You're right -- lengthening/shortening the exhaust hoses is certainly possible - I'm just mad that MasterCraft didn't figure out the need for this when they designed their V-drives and decided to put the SilentMaster in that particular location. If I'm going to be buying/cutting/installing exhaust hose, I'm going to get rid of that bulky thing altogether and either switch to inline mufflers, or switch to the MasterCraft baffled exhaust. MYMC suggests that that's maybe a little cheaper for parts, but apparently requires some transom modification and I'm not sure if it's user-friendly for the home boat mechanic

JohnnyB
03-25-2007, 12:14 PM
I don't have pics of it, but the way my engine sits the impeller is right in line with the ski pylon. I can get the impeller puller in there, but it is a PITA. I need shorten the handle on my impeller puller by about an inch to use it correctly with this obstacle.

bigmac
03-25-2007, 12:40 PM
I don't have pics of it, but the way my engine sits the impeller is right in line with the ski pylon. I can get the impeller puller in there, but it is a PITA. I need shorten the handle on my impeller puller by about an inch to use it correctly with this obstacle.Yeh, I'm sympathetic. At least I can remove my silencer permanently if I choose. You probably want to keep your ski pylon...

h20winn
03-28-2007, 01:38 AM
Thanks for all the advise.. the only reason I want to remove the whole raw impeller pump is so that I can get the stuck impeller out. I normally do not have that much trouble removing the impeller in the boat but this time for some reason it is stuck. There are only three allen bolts that are used to bolt the raw water impeller pump to the crankshaft in my boat. It is a MCX motor. I am trying to get the whole pump out but the component that is held on by the three allen bolts is stuck in the crankshaft pulley.

TMCNo1
03-28-2007, 09:35 AM
Thanks for all the advise.. the only reason I want to remove the whole raw impeller pump is so that I can get the stuck impeller out. I normally do not have that much trouble removing the impeller in the boat but this time for some reason it is stuck. There are only three allen bolts that are used to bolt the raw water impeller pump to the crankshaft in my boat. It is a MCX motor. I am trying to get the whole pump out but the component that is held on by the three allen bolts is stuck in the crankshaft pulley.

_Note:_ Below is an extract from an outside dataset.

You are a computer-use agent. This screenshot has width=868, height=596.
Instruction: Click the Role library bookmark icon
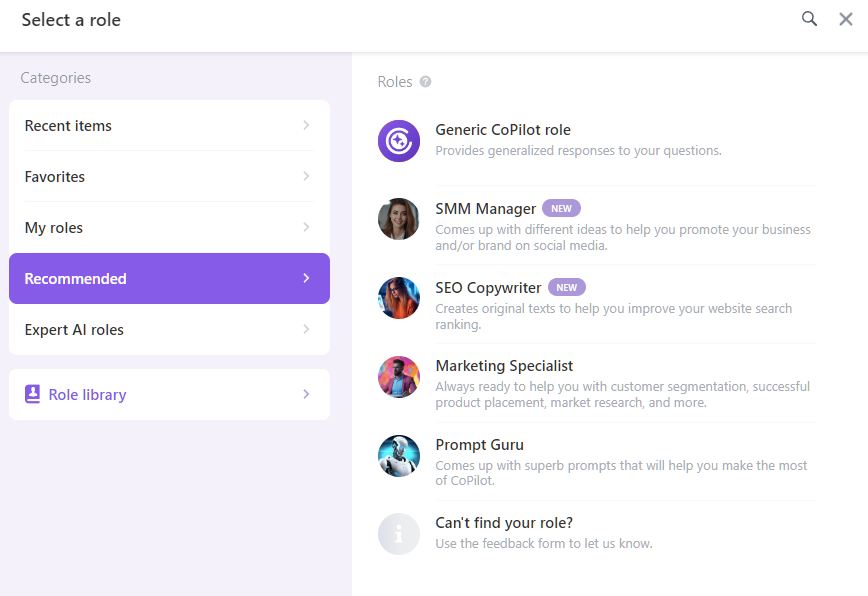32,394
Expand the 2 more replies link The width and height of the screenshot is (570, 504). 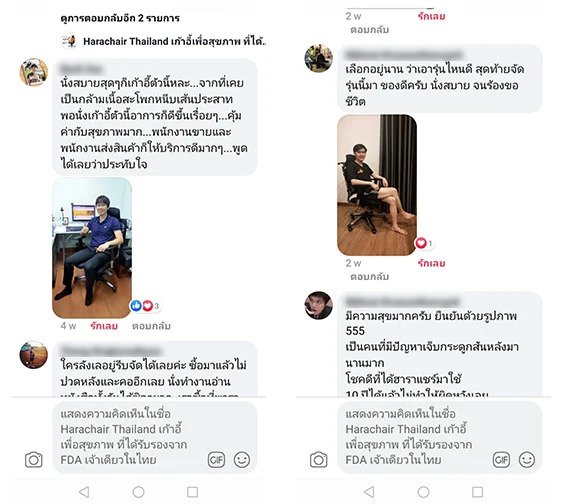[x=120, y=18]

You may want to try tapping on the housing with a rubber mallet and see if it will break loose, then if it breaks loose, when you reinstall, apply a light coat of grease to the back side of the flange that bolts to the pully so it won't stick again.

bigmac
03-28-2007, 09:59 AM
You may want to try tapping on the housing with a rubber mallet and see if it will break loose, then if it breaks loose, when you reinstall, apply a light coat of grease to the back side of the flange that bolts to the pully so it won't stick again.As I mentioned, the problem with doing anything to the housing is that eccentric torque on it across the pump shaft can damage the pump shaft seal, so be very, very careful with the tapping. Better, IMHO, would be to tap on the flange itself with a piece of dowel rod pressed against it. Swinging a hammer in the bilge of a Maristar ain't easy, though.

bigmac
03-28-2007, 11:41 AM
One thing you might consider trying is to use an air chisel with a blunt tip and apply it to the flange or neck to vibrate the heck out of the thing for a couple of bursts. That would eliminate the swinging hammer thing, the potential damage to the pump body, and the use of slippery liquids close to the serpentine belt. What do you think? I've never done that to my boat, but the concept works pretty well on other types of siezed materials....there may be some galling or corrosion over the flat surface of the flange and a little vibration or tapping may be all it takes to break it loose.